Developing reasonable and consistent parameter assumptions for a DFA model is challenging at best, and can be particularly difficult when dealing with reinsurance arrangements. It is important to continually test for the reasonableness of assumptions both in isolation and in tandem with other assumptions.

Step 4: Running the Model

In order to become comfortable with a particular modeling system for implementing DFA, one must understand the system's underlying methodology and how that particular methodology will impact the results of the analysis. By DFA model methodology we refer to the specific technical implementation of the DFA process.

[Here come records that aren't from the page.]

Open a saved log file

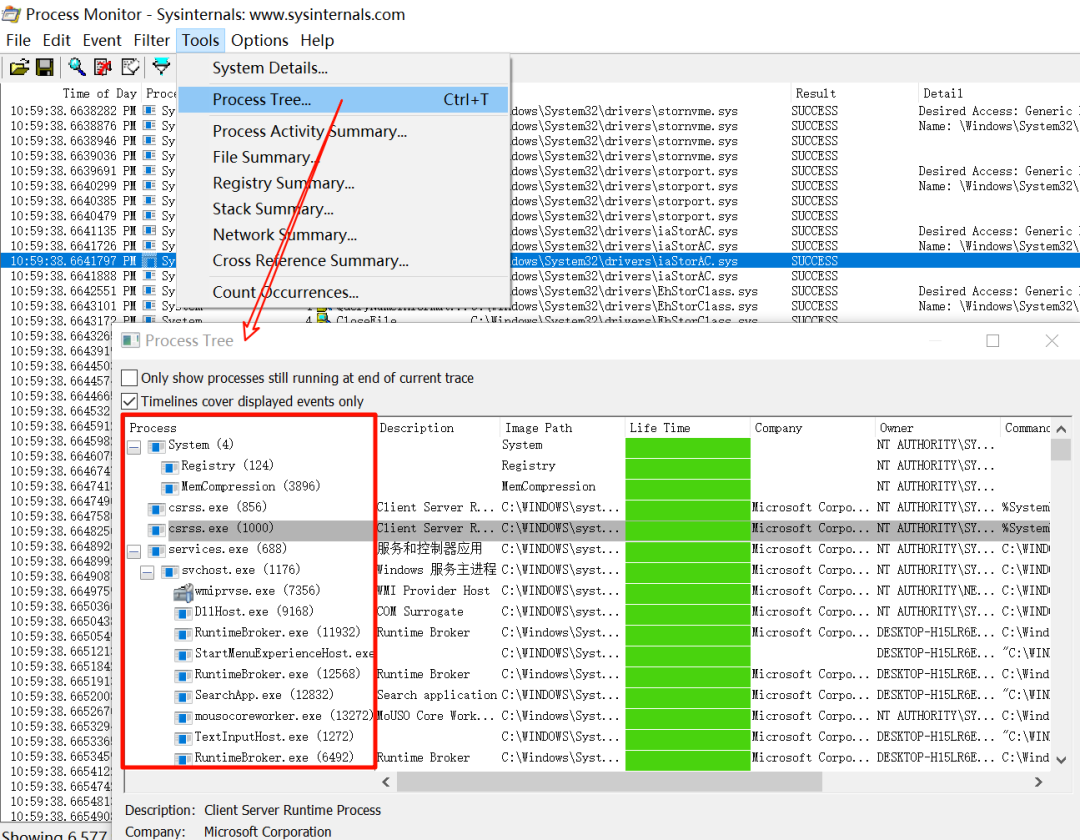[x=20, y=67]
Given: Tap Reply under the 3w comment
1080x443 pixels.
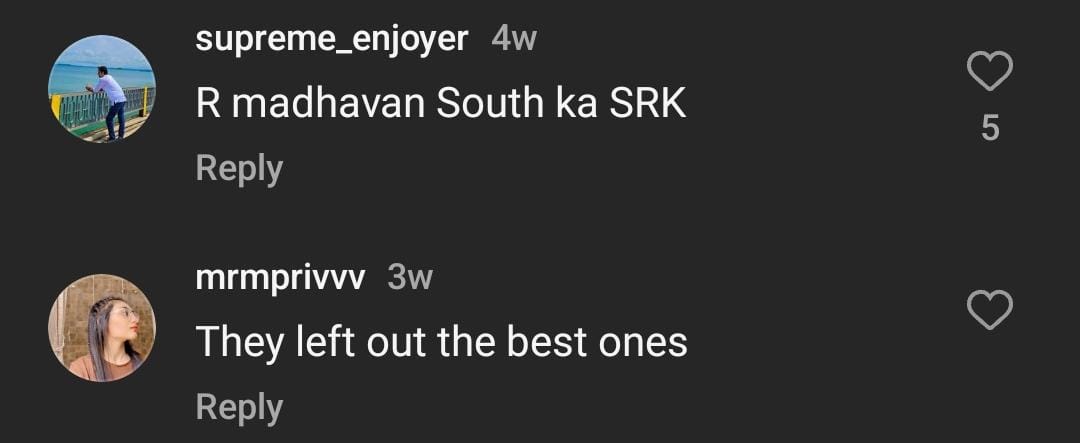Looking at the screenshot, I should click(x=239, y=408).
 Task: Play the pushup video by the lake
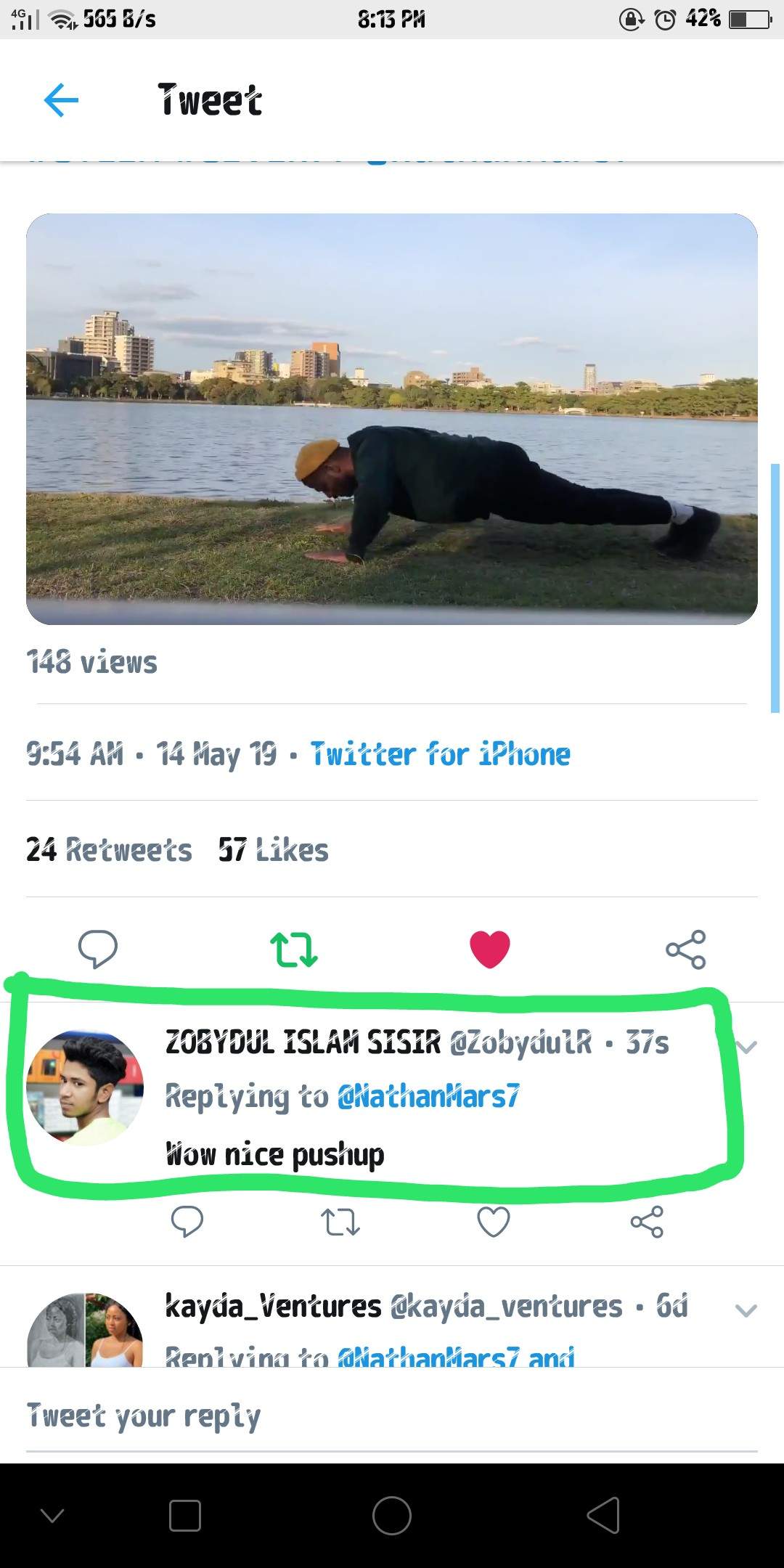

Whereas the general DFA process has become fairly standardized, there are still a number of different methodologies that are used in the technical implementation of a DFA model. Since the technical implementation of a model can have a significant impact on the results of an analysis, it is imperative that the users of a model sign off on the technical implementations and understand how the model's methodology will impact the analysis. The risk that model results are specific to a particular DFA methodology is referred to as "model risk." This is a difficult risk to evaluate; due to the time, effort and expense of performing DFA, it is often impractical to duplicate the analysis using different DFA modeling systems. As such, users should look for systems that provide a significant amount of flexibility and whose underlying fixed methodologies are consistent with their views of the insurance and financial markets.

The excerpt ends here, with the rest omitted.